• Page excerpt:

The restaurant recommended to us had amazing food and, for a family of five, potentially eye watering prices. But again, the lira had plummeted further and so a fabulous meal that included a lovely glass of rose for me, was less than £50. We decided to walk back along the beach to have a last paddle. The castle and walls were all lit up making that part of town look pretty. Paddling was fun till Lai announce he had lost his sandles because he hadn’t bothered to carry them after taking them off (can’t make this stuff up).  Then later the sand turned to shale whereupon M announced ‘this isn’t fun anymore’. Thankfully it turned out we were very close to our hotel.

The last leg of our journey was back to Mersin. It had been five years since we last drove that way and the roads were horrible then, with the new road still under construction and tantalisingly close. This year however, parts of the new road have been opened. It still took us eight hours but that was because we had a couple of long stops along the way. This time I did all the driving, even the mountain roads that I had handed over to M before because they had scared me so much.

• To be done:
1. Using the travel excerpt, answer these questions:
(a) What did the family's meal at the recommended restaurant cost?
(b) How many years had passed since they last drove the road back to Mersin?
(c) How long did the drive back to Mersin take?
2. Copy out the travel excerpt word for word, everything from "The restaurant recommended" down to "to our hotel.".

Collection entries
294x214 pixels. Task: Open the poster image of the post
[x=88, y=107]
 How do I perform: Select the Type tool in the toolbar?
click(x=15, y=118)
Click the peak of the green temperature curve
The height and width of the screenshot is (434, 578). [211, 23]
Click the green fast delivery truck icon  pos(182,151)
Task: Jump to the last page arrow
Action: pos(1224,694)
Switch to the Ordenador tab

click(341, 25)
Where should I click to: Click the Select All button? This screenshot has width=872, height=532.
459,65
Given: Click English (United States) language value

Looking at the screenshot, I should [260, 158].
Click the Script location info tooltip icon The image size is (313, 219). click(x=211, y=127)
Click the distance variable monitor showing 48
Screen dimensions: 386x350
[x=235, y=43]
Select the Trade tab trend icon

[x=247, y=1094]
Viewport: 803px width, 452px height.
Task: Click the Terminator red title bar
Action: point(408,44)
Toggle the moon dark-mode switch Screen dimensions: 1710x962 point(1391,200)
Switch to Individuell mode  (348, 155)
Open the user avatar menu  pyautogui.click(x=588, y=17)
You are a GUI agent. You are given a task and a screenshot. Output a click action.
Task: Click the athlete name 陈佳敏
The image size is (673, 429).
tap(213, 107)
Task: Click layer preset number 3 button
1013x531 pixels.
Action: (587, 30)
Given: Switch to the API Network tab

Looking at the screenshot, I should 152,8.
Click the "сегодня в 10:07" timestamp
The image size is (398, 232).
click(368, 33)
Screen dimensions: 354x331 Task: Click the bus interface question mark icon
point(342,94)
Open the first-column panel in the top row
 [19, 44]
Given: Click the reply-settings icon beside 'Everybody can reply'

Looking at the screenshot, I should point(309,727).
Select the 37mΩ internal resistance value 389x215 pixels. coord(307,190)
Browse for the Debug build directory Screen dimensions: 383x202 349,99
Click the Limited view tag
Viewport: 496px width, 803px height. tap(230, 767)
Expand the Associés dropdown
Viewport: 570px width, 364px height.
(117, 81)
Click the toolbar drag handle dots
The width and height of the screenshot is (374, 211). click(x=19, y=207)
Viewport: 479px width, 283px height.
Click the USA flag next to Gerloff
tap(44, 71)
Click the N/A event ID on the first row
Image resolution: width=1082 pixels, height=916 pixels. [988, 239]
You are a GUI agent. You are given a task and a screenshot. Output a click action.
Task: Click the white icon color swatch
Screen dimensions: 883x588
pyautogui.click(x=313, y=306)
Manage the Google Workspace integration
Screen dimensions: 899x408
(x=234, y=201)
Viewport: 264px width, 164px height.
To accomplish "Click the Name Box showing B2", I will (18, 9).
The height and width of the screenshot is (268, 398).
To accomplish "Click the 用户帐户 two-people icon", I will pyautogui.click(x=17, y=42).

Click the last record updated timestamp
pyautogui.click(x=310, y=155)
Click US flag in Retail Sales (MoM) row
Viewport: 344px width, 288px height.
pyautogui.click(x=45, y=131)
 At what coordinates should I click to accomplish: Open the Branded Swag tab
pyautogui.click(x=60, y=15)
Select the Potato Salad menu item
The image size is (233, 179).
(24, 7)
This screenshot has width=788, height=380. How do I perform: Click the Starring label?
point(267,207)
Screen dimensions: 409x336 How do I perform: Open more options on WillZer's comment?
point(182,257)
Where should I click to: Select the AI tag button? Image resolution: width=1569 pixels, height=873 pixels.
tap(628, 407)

• Task responses:
1.
(a) Less than £50.
(b) Five years.
(c) Eight hours.

2.
The restaurant recommended to us had amazing food and, for a family of five, potentially eye watering prices. But again, the lira had plummeted further and so a fabulous meal that included a lovely glass of rose for me, was less than £50. We decided to walk back along the beach to have a last paddle. The castle and walls were all lit up making that part of town look pretty. Paddling was fun till Lai announce he had lost his sandles because he hadn’t bothered to carry them after taking them off (can’t make this stuff up).  Then later the sand turned to shale whereupon M announced ‘this isn’t fun anymore’. Thankfully it turned out we were very close to our hotel.